● **TASK OBJECTIVE**: Which lines in the records below include the word "will"? Report each of them in full.
■ ■ ■ ■
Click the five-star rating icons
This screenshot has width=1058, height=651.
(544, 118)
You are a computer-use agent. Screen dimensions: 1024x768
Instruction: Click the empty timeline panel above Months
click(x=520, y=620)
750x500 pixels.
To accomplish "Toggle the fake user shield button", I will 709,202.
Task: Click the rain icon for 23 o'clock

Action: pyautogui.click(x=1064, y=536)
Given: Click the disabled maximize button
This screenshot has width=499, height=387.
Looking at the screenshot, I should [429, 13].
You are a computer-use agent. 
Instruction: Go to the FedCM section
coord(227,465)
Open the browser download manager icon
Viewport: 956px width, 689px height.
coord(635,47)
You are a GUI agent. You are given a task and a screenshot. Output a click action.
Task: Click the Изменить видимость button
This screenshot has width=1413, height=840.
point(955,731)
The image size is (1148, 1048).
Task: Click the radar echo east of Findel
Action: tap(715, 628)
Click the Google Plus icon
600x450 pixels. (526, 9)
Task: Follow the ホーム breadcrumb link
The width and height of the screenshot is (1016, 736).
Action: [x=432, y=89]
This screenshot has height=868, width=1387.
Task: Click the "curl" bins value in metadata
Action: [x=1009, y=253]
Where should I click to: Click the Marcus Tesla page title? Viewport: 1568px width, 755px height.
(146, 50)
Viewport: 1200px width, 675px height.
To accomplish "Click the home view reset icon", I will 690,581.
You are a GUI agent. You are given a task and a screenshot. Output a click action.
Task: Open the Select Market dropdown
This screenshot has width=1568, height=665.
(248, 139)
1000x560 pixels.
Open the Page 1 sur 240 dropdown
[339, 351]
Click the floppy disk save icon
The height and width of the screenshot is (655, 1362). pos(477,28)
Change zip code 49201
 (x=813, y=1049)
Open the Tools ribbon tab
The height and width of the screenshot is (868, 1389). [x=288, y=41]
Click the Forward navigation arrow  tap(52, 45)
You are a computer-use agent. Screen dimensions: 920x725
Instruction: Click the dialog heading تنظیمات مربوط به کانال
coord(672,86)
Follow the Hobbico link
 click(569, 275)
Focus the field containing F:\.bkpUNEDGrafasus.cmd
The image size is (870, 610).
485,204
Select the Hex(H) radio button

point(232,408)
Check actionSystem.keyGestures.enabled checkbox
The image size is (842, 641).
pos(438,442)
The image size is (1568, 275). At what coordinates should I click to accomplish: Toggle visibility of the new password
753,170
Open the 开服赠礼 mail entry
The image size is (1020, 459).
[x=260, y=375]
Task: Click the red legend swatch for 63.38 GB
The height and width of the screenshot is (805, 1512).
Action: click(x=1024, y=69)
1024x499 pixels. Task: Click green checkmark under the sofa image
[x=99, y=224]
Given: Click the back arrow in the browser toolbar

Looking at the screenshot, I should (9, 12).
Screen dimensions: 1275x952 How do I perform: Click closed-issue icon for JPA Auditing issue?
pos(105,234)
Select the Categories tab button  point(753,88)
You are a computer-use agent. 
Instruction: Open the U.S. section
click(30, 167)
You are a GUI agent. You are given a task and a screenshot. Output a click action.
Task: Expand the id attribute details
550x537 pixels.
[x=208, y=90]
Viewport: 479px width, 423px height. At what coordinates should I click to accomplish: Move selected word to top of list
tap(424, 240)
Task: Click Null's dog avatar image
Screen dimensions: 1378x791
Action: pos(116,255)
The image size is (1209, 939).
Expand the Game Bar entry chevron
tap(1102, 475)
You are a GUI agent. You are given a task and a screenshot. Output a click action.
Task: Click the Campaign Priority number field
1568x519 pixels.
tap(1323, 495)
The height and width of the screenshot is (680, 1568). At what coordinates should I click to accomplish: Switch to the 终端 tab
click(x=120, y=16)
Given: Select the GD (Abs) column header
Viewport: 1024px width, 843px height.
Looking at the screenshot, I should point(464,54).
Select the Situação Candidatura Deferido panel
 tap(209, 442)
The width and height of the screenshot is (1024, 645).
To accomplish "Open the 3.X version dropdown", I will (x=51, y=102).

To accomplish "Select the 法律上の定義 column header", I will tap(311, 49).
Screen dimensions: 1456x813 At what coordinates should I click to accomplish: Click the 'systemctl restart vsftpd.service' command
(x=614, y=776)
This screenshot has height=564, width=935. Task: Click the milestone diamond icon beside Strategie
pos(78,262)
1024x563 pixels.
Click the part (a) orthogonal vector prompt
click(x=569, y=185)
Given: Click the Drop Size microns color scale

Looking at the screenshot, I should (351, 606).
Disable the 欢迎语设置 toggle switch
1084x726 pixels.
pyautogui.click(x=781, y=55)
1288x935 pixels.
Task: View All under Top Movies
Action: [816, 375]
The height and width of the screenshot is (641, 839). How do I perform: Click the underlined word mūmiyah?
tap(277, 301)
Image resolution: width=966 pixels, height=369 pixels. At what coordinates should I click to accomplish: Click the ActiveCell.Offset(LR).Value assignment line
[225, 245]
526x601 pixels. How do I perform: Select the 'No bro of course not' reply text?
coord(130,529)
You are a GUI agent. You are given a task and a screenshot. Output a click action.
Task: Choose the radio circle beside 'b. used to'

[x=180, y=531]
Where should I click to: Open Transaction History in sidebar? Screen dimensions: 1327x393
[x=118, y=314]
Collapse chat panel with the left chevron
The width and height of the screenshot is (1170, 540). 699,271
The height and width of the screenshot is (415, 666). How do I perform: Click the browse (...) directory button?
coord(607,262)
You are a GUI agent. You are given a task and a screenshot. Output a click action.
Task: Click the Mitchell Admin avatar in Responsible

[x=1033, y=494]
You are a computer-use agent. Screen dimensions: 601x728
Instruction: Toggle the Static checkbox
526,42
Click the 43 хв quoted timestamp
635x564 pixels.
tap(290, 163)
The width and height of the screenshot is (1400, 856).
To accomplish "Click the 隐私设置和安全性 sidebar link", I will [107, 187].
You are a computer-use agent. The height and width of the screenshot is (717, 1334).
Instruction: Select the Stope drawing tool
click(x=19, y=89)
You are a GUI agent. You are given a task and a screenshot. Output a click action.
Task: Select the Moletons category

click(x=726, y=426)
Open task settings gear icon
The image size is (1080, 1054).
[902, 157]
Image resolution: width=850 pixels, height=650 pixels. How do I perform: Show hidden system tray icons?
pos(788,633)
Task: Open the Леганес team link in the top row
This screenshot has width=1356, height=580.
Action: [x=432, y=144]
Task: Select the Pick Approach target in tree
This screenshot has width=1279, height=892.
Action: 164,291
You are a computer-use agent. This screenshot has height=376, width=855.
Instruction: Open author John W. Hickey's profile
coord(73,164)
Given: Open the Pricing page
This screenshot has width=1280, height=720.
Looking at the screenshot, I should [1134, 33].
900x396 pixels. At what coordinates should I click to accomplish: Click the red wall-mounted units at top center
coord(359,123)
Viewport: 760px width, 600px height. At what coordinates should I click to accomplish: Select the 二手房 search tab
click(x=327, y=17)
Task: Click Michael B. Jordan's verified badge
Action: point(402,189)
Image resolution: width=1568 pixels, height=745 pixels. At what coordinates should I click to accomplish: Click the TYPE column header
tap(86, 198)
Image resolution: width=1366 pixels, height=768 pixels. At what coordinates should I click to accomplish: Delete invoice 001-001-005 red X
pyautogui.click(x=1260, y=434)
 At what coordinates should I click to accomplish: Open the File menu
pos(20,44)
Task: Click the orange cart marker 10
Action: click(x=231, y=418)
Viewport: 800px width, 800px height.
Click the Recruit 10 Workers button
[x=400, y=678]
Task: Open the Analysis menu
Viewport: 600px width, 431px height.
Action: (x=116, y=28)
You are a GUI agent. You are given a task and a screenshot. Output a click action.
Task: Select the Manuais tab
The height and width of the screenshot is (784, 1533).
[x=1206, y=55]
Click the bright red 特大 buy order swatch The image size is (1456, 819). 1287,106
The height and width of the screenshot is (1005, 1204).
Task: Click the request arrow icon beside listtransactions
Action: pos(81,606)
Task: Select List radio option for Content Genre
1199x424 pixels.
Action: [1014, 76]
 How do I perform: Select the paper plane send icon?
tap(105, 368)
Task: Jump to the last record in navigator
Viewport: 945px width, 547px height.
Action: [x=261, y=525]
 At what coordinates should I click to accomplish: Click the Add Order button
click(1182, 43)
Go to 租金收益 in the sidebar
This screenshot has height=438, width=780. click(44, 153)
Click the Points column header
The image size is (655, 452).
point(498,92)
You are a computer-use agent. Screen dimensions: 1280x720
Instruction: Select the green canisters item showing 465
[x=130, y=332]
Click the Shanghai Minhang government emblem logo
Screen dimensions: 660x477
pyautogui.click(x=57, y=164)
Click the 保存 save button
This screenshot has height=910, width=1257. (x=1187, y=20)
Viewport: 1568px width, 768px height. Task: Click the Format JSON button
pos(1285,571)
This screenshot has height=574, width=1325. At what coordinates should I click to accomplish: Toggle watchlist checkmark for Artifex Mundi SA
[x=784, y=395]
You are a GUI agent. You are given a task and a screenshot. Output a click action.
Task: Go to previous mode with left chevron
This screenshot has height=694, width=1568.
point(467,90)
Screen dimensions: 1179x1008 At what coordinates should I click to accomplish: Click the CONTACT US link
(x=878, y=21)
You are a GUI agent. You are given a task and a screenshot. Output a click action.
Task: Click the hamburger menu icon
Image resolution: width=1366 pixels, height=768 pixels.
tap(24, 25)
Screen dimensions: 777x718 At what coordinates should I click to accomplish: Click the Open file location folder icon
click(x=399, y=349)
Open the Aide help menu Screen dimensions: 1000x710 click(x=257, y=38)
■ ■ ■ ■
● **TASK OUTPUT**:
To accomplish "Toggle the fake user shield button", I will 709,202.
To accomplish "Click the home view reset icon", I will 690,581.
To accomplish "Open the 3.X version dropdown", I will (x=51, y=102).
To accomplish "Select the 法律上の定義 column header", I will tap(311, 49).
To accomplish "Click the 隐私设置和安全性 sidebar link", I will [107, 187].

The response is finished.